**WHAT YOU HAVE TO DO:**
Below are entries. Reproduce exactly the lines between the line holding "Given: Tap the 下関市 city label" and the line holding "Given: Click the Save toolbar icon", inclusive, and only those.

**RECORDS FOR THIS TASK:**
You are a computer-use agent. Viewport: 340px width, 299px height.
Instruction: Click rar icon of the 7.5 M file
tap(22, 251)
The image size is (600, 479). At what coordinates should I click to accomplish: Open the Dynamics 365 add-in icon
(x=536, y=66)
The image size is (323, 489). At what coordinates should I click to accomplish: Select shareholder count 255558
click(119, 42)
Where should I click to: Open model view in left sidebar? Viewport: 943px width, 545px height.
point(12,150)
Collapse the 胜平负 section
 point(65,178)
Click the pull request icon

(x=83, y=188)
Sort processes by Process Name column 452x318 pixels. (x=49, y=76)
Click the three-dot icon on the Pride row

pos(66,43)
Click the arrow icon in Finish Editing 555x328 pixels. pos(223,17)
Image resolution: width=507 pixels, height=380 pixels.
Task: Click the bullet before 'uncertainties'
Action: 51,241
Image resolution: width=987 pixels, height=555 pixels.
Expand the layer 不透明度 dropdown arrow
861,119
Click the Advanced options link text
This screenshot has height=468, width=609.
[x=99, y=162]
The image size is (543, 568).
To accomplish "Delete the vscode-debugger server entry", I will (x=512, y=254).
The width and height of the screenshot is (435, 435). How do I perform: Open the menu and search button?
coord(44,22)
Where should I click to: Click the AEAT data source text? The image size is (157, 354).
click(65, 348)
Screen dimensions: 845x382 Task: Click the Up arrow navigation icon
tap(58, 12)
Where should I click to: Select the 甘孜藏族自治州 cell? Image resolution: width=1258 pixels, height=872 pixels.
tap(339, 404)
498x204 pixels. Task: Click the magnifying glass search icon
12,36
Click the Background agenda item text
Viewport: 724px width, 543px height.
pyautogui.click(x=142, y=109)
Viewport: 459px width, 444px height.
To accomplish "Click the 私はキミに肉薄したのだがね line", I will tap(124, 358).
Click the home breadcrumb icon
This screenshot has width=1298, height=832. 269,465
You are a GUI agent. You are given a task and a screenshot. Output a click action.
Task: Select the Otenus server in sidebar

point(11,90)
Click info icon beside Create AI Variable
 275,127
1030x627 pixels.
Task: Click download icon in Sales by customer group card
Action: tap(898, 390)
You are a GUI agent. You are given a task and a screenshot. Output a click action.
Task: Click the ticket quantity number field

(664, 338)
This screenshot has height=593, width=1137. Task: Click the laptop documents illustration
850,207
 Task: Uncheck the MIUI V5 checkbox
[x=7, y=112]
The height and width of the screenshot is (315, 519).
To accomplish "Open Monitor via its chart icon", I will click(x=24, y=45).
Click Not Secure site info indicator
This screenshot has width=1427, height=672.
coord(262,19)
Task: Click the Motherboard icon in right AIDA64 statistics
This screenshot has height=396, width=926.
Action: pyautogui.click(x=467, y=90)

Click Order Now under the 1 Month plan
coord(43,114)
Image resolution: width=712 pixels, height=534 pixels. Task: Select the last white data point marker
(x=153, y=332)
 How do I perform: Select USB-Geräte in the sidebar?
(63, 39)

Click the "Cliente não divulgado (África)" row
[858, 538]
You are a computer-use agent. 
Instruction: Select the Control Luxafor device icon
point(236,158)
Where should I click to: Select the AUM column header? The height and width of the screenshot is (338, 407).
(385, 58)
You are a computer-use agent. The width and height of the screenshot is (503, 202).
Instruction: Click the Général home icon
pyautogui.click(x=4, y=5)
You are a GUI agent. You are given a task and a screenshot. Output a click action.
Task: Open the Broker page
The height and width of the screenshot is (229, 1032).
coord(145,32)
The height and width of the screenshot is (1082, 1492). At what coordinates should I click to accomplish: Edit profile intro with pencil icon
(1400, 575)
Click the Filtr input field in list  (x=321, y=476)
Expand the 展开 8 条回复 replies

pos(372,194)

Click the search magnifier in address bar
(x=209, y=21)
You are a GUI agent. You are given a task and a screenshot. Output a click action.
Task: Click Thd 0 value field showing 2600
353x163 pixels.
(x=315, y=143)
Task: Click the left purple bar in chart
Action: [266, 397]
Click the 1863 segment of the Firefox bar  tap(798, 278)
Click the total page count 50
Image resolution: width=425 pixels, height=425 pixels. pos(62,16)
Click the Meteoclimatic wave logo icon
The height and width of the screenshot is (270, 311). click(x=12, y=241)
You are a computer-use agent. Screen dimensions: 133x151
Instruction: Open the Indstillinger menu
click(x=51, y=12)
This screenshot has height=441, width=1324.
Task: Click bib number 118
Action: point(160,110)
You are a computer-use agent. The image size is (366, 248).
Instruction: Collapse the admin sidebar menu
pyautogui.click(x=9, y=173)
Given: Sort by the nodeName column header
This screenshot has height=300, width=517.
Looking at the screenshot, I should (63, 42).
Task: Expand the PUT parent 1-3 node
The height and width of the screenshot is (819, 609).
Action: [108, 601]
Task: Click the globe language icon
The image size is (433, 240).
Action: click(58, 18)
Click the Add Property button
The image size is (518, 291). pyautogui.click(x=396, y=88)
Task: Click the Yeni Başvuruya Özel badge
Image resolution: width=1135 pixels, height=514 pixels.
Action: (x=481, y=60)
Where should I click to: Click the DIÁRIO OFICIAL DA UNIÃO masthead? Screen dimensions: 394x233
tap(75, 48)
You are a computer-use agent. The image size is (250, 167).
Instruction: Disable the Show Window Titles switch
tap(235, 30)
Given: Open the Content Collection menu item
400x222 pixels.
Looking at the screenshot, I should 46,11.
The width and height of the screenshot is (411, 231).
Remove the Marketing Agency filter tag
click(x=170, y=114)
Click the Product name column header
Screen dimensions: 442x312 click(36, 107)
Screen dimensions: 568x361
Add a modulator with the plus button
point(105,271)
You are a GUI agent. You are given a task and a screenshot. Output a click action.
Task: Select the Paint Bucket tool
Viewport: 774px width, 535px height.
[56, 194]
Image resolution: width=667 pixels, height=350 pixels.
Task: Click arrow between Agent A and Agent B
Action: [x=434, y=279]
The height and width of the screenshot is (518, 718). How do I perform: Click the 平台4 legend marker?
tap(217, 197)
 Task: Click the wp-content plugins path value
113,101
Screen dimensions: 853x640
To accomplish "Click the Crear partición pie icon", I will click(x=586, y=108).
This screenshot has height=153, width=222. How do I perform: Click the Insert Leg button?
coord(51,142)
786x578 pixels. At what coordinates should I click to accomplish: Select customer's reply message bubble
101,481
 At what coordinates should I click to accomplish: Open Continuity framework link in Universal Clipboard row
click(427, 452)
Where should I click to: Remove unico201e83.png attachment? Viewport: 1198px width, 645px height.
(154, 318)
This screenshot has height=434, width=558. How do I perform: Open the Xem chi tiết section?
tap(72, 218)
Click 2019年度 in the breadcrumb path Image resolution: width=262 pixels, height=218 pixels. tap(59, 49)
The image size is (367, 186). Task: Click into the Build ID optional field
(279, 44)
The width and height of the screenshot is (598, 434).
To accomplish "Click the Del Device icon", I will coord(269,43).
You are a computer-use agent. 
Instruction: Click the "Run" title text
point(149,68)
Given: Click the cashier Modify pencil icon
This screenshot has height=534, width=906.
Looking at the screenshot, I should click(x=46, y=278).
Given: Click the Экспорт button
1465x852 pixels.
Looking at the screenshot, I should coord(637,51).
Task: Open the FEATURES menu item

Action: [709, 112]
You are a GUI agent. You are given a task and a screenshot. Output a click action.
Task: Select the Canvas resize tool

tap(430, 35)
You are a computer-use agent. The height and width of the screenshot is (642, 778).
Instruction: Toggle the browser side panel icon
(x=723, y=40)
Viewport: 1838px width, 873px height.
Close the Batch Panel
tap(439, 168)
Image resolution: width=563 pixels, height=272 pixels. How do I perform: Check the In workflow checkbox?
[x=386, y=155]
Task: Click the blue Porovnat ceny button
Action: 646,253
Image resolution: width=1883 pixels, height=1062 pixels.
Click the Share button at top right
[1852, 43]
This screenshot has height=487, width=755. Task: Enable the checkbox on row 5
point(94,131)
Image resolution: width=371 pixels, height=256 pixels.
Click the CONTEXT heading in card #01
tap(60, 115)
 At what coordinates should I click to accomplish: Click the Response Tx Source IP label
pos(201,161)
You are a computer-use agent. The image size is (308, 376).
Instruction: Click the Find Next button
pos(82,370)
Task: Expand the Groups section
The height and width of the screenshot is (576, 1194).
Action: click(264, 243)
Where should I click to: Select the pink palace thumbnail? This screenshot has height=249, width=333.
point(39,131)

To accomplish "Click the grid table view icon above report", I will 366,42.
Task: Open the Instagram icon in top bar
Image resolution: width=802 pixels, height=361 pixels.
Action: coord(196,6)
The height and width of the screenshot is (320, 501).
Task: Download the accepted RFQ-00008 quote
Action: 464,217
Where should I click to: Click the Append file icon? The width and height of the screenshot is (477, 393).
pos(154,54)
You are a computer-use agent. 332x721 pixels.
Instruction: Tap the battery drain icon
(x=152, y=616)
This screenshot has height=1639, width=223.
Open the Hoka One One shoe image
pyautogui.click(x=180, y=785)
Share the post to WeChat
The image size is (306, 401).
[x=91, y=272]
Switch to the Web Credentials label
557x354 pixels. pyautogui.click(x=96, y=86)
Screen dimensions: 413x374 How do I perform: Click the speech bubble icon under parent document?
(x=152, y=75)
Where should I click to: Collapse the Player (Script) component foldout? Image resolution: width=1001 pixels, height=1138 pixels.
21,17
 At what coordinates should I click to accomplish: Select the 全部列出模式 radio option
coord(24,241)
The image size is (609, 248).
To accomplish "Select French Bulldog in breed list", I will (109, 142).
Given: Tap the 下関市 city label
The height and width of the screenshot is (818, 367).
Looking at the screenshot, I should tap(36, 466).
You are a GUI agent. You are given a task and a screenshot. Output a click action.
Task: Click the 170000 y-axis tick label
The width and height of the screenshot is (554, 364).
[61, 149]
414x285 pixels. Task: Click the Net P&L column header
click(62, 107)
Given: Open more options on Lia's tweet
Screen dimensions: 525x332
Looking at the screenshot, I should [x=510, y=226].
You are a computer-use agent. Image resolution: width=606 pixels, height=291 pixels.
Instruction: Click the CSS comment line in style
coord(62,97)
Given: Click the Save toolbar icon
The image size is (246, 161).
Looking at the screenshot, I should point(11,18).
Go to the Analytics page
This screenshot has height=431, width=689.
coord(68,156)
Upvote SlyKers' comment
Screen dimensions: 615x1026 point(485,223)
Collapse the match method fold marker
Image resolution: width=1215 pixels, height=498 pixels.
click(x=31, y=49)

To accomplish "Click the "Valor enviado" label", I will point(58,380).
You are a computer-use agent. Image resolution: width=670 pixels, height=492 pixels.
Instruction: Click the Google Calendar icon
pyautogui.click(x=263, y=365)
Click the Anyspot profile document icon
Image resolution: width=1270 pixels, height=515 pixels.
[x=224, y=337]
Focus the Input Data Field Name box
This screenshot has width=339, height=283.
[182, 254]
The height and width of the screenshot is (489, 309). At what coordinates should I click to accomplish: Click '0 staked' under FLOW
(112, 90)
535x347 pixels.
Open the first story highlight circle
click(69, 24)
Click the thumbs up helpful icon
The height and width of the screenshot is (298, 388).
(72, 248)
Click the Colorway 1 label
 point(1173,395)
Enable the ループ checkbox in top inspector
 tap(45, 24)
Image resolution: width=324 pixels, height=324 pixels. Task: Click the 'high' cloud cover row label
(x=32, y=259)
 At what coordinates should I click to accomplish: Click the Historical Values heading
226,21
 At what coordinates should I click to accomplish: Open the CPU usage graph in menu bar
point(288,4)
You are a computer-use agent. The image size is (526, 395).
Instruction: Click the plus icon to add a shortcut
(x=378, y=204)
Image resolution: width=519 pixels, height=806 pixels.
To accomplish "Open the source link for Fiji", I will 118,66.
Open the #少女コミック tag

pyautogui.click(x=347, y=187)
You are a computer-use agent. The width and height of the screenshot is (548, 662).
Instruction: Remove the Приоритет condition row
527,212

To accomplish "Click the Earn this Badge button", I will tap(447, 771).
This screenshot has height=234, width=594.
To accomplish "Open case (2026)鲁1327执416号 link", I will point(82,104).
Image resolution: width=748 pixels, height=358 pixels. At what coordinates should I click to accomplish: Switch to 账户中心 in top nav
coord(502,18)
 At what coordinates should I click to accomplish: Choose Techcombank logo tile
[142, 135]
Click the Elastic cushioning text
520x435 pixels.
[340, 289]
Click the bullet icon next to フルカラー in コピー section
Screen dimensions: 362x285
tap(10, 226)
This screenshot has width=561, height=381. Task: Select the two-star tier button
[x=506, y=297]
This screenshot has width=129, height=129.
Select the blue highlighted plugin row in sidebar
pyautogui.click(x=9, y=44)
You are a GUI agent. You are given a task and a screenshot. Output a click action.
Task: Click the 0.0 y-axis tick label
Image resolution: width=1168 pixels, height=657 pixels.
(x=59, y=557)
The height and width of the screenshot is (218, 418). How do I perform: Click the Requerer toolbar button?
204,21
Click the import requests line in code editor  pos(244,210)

**REPLY:**
Given: Tap the 下関市 city label
The height and width of the screenshot is (818, 367).
Looking at the screenshot, I should tap(36, 466).
You are a GUI agent. You are given a task and a screenshot. Output a click action.
Task: Click the 170000 y-axis tick label
The width and height of the screenshot is (554, 364).
[61, 149]
414x285 pixels. Task: Click the Net P&L column header
click(62, 107)
Given: Open more options on Lia's tweet
Screen dimensions: 525x332
Looking at the screenshot, I should [x=510, y=226].
You are a computer-use agent. Image resolution: width=606 pixels, height=291 pixels.
Instruction: Click the CSS comment line in style
coord(62,97)
Given: Click the Save toolbar icon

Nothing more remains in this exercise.